Coming soon to a river near youWhen Ryan Jeanes reached U.S. Lock & Dam No. 3 last year, there was only mystery ahead.
By: Mike Longaecker, The Republican Eagle
When Ryan Jeanes reached U.S. Lock & Dam No. 3 last year, there was only mystery ahead.
"I'm letting the universe kind of show me the way to go," he said in July 2009 interview with the R-E during a brief stop on the banks of the lock and dam.
He had begun an attempt to paddle the length of the Mississippi River on an inflatable kayak as part of a two-man filmmaking quest: To document the experience of navigating the river and the people they met along the way.

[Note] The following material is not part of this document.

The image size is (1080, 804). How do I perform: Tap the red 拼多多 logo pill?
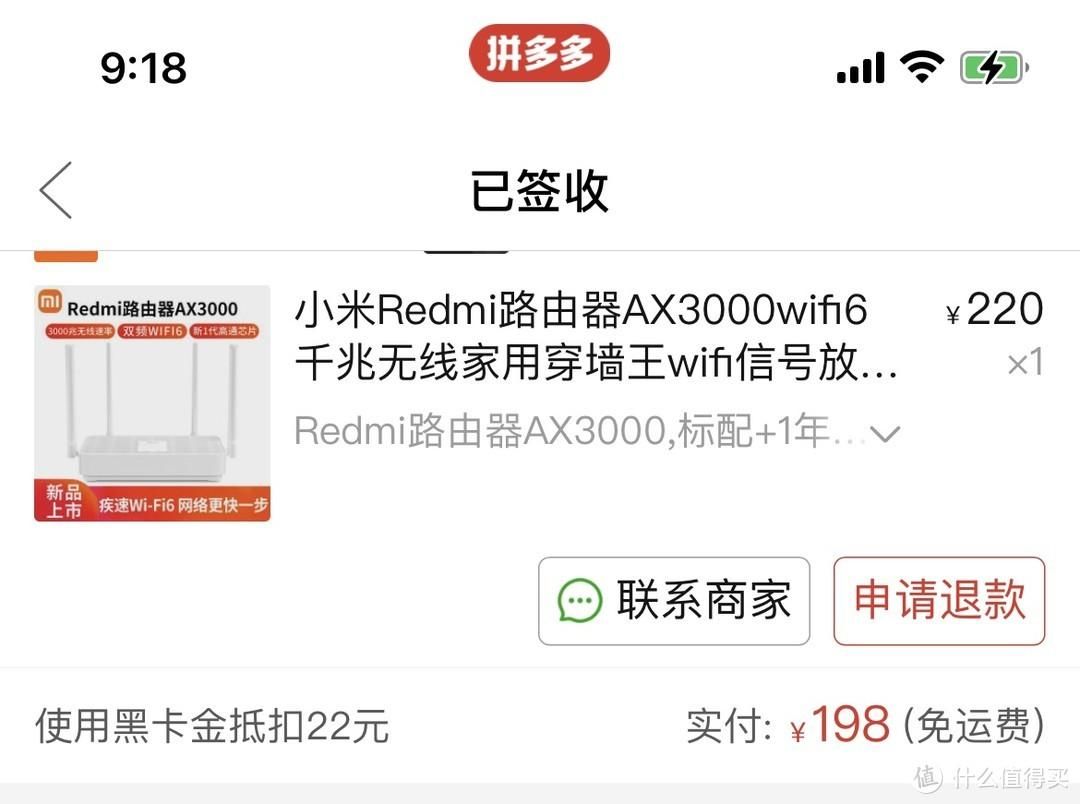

The journey concluded in October 2009, when Jeanes and filmmaking partner Phillip Hullquist reached the Gulf of Mexico.
"It was absolutely perfect," Jeanes said of reaching the destination.
But the end of the 105-day trek wasn't the final destination. The duo still had a movie to complete.
Jeanes and Hullquist spent the next several months editing down 55 hours of video shot during the trip into a 90-minute documentary they are now screening in some of the river towns they visited.
That includes a screening of the film, "The River is Life," at 8:30 p.m. today at the Harbor Bar in Hager City.
The screening will be the fourth stop on what Jeanes expects to be a 38-city tour that began this week in Grand Rapids, Minn.
Tonight's free screening at the Harbor will be staged outdoors on equipment provided by Jeanes and Hullquist. Jeanes said the outdoor setting is key in setting the theme for the movie.
"I wanted people to feel the river, to see the river, so when they see the movie, they experience all the good things about it," he said.
He said that while the film has a "magical and expansive" feel to it, viewers should not expect a nature documentary.
"That's not what we set out to do."
Jeanes said viewers will instead enjoy meeting the people documented "in the actual towns that grew up on the river."
That includes a scene on Lake Pepin, where a Frontenac man helped tow him to shore after spending four hours paddling directly into headwinds. The next day, the man towed Jeanes out to the Wisconsin side of the Mississippi River basin, where navigation would be easier.
So far, reaction to the film has been positive, Jeanes said.
"People say, 'Wow, that's awesome,'" he said. "It strikes some sort of chord with people with the call of adventure."
Jeanes admitted the film isn't likely to turn them into Hollywood moguls, but said it has been making them "enough money to pay for gas, at least."